If you only have fifteen minutes, run for fifteen minutes. If you only have ten minutes, run for ten minutes and try to run a little faster and farther each time.
Don't try to fit your time into your health plan; fit your health plan into your time, and if that means just fifteen minutes a day - fantastic! That's almost two hours a week dedicated to your health and fitness, two hours more than you were doing before, and more importantly, it starts to build a new habit.
Do Something You Enjoy
Training doesn't have to be all weights and jogging, or bodyweight circuits, or anything else that might currently fill you with dread. There are many ways to get your daily or weekly dose of exercise, and some of them can be quite enjoyable.
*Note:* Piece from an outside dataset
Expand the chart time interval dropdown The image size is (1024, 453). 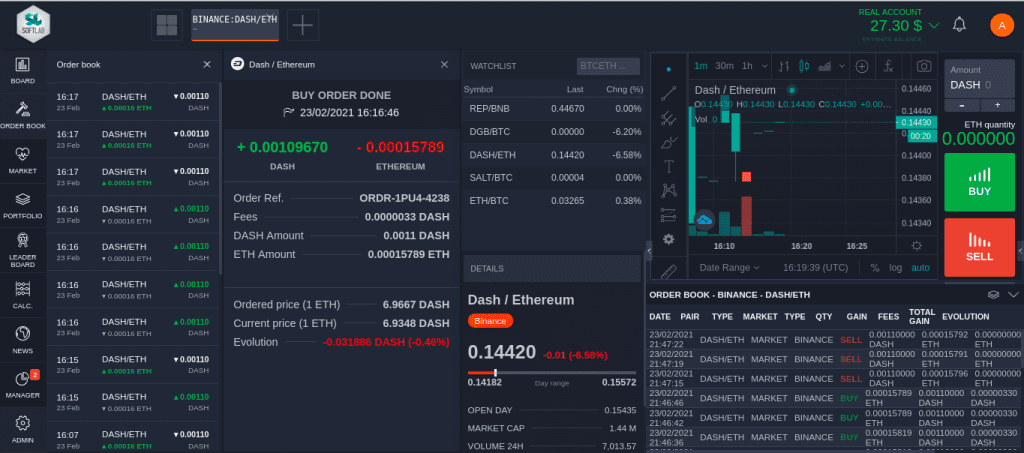(x=763, y=66)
For me, the thought of getting into the ring for a few rounds of boxing has me as giddy as a kid on Christmas eve. Others may be looking forward to joining their gym buddies in a class or swinging about on the rings with their callisthenics chums.
Or maybe you're just looking forward to being able to go for a walk with people you haven't seen for a while. The point is, you don't necessarily have to do what you did; you just need to do what you can and what you enjoy. If you enjoy it, you'll stick to it, and you'll build on it. If you don't, you won't.
And don't compare the "now" you with the "then" you. It's not about instantly recreating the routine you had before lockdown; it's about getting started and creating a new habit.
Repeat, repeat, repeat
Following on nicely from the last tip, the key to sticking to a schedule is not willpower or discipline but rather turning it into a habit, and the way to turn any behaviour into a habit is to repeat, repeat, repeat.
Fifteen or twenty minutes of manageable activity, done every day, will soon become a habit. Those fifteen or twenty minutes that once seemed so challenging to find might become thirty or forty minutes before long.
A quick mobility workout might become a mobility, press-ups and squats routine. A brisk walk to the shops and back every lunchtime might become a twenty-minute 3k run.
A slightly longer walk with the dog might become an hour of football with the kids or weekly five-a-side with friends.
We all feel like there isn't enough time in the day to get everything done, and yet we all seem to find time for the things we are currently doing because those things have become habits.
Adding more stuff seems overwhelming, but by following implementing the first two tips and then pressing the repeat button, you can start to build new, healthy habits that become an integral part of your life.